Bond markets are waiting for Fed meet, Union Budget 2017-18 and RBI policy review all to be held on 1st and 8th of February. The 6.97% 2026 bond yield rose 5bps last week to close at levels of 6.46% on the back of Fed chair Janet Yellen signaling sustained rate hikes to normalize policy. Ten year US treasury yields rose by 10bps last week on the back of Yellen’s statement.
The 6.97% 2026 bond yield will largely trade higher from current levels as markets maintain light position on the back of important events ahead.
Yellen’s comments on rate hikes could see the Fed hiking rates in its meet on the 31st of Jan and 1st of Feb. Bond markets had earlier factored in first rate hikes of 2017 in June but have brought forward the expectations on Fed statements and good economic data. Trump administration will also be sounding out fiscal policies that could boost growth and inflation expectations in the economy. President Donald Trump in his speech in the inauguration on the 20th of January called for GDP growth of 4%, well above current levels of around 2%.
Union budget 2017-18 will have positives and negatives for the bond market. Positives will be in the form of higher tax revenues as GST is implemented in July 2017 while negatives could be in the form of fiscal deficit being kept at 3.5% of GDP against target of 3% of GDP.
RBI policy review on the 8th of February 2017 will see the Central Bank working out the effects of the budget and expected Fed rate hikes on inflation expectations. At this juncture, markets are not expecting any policy action on the 8th of February though cuts are possible if budget keeps down government borrowing and expected Fed rate hikes do not have any large negative impact on capital flows and INR.
The ten year benchmark bond, the 6.97% 2026 bond saw yields rise by 5bps week on week to close at levels of 6.46%. The old ten year benchmark bond, the 7.59% 2026 bond saw yields rise by 5bps to close at 6.60% levels while the 7.88% 2030 bond and the 8.13% 2045 bond saw yields rise by 7bps and 3bps respectively to close at levels of 6.94% and 7.15%. Bond yields will trend higher on event uncertainties.
OIS market saw one year OIS yields close up by 3bps and five year OIS yields close up by 5bps week on week. One year OIS yield closed at 6.21% while five year OIS yield closed at 6.30%. OIS yield curve will steepen as markets factor in faster pace of Fed rate hikes.
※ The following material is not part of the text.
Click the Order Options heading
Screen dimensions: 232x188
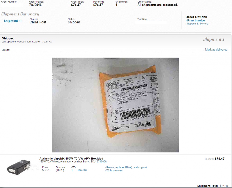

Credit spreads closed largely closed higher last week. Three-year benchmark AAA corporate bond yields closed up by 10bps week on week at 6.93% levels. Credit spreads rose by 7 bps to close at 44bps levels. Five-year benchmark AAA bond yields rose by 3bps to close at 7.13% with spreads flat at 55bps levels. Ten-year benchmark AAA bond yields rose by 8bps to close at 7.32% levels with spreads up by 4bps at 76bps. Credit spreads are likely to stay ranged until RBI policy on 8th of February.
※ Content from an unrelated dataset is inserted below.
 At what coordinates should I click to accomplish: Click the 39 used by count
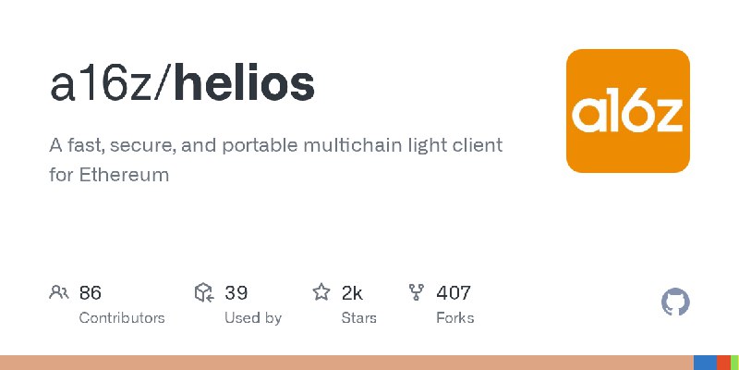click(x=236, y=293)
System liquidity as measured by bids for Repo, Reverse Repo, Term Repo and Term Reverse Repo in the LAF (Liquidity Adjustment Facility) auctions of the RBI and drawdown from Standing Facilities (MSF or Marginal Standing Facility and Export Credit Refinance) and MSS bond issuance was in surplus of Rs 6662 billion as of 20th January 2017. Currency in circulation rising on the back of higher withdrawals from the banking system brought down liquidity surplus. The surplus was Rs 7576 billion in the week previous to last. MSS bonds outstanding were Rs 4450 billion. Liquidity will stay easy as demonetization inflows stay in the system.